[Directions for this task] The records follow. Filter them to the lines that hold "link".

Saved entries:
▼▼▼

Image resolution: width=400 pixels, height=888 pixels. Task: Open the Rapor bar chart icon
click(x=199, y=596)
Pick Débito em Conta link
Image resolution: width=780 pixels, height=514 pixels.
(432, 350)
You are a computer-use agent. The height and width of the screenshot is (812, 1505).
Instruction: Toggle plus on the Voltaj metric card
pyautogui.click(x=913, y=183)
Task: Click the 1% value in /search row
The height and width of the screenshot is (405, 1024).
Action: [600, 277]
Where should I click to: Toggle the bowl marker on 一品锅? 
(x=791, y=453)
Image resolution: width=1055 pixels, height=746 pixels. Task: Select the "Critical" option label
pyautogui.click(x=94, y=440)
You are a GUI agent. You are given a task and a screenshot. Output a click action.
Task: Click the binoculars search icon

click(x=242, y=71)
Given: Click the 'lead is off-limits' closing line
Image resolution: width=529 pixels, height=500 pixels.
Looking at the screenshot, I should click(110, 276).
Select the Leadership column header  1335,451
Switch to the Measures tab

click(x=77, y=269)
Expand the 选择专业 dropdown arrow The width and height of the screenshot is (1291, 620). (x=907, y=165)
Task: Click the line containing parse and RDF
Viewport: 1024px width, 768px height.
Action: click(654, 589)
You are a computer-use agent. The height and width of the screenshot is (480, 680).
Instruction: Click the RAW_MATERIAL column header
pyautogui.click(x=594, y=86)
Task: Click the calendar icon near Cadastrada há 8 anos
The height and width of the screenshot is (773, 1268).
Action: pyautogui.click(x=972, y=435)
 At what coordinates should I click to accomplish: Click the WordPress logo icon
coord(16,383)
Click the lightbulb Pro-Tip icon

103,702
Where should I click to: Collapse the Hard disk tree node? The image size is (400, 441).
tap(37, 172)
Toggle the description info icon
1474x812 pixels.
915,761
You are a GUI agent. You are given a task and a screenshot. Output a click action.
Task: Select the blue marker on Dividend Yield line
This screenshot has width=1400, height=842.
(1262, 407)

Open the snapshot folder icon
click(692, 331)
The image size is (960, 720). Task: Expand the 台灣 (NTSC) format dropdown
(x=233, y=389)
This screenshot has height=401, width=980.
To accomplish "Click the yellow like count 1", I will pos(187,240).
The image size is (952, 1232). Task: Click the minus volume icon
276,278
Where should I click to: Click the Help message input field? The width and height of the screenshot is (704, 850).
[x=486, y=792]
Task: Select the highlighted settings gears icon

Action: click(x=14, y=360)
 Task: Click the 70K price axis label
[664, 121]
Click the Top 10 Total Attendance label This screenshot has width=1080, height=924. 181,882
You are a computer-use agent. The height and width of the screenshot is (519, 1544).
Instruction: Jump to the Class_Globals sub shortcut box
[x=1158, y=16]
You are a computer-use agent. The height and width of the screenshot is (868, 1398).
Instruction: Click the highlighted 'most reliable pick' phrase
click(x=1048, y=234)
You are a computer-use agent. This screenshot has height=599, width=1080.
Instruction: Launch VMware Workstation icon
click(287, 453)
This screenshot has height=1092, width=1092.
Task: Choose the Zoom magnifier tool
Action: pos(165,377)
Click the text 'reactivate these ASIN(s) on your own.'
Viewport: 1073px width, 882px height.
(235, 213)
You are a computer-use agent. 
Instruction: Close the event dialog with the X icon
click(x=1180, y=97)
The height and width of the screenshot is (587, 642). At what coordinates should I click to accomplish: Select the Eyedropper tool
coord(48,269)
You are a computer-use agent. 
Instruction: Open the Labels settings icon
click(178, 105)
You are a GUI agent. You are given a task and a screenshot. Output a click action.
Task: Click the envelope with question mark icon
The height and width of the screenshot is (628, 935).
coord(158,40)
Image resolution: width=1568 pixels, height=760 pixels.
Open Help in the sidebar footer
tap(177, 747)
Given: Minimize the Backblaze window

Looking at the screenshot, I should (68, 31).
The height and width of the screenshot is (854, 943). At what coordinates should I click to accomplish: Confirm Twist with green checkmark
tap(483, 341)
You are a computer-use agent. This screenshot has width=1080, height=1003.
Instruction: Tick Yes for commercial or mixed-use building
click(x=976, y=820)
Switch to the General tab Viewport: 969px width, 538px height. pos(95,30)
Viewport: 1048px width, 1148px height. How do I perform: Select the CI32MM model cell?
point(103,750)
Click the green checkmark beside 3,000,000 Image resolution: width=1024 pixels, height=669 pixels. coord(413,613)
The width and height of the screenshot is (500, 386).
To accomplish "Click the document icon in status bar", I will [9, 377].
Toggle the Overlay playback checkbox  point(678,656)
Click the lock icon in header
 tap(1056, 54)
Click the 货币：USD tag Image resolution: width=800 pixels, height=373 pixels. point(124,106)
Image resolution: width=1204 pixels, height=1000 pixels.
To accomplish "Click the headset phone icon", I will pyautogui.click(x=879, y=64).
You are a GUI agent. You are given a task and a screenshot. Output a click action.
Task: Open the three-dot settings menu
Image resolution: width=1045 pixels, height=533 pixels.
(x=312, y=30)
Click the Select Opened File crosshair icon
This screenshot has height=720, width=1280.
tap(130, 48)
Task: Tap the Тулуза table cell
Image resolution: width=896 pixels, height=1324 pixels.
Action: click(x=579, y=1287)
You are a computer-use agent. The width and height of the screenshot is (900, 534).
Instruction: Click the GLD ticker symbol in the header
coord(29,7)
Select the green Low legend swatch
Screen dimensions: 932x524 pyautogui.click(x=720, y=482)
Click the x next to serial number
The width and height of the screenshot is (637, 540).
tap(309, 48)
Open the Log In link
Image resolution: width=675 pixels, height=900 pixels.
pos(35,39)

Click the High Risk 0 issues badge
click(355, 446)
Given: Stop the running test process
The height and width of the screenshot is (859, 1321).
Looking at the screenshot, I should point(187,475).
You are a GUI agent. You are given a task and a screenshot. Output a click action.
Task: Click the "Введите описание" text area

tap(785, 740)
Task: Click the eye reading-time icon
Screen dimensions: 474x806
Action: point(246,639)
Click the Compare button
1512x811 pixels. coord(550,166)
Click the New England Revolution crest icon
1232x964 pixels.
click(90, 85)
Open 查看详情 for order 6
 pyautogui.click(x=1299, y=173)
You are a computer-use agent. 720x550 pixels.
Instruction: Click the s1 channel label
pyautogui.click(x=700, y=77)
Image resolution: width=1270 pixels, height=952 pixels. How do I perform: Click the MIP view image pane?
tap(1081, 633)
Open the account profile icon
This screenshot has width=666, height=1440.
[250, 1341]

▲▲▲

[Result for this task]
Pick Débito em Conta link
Open the Log In link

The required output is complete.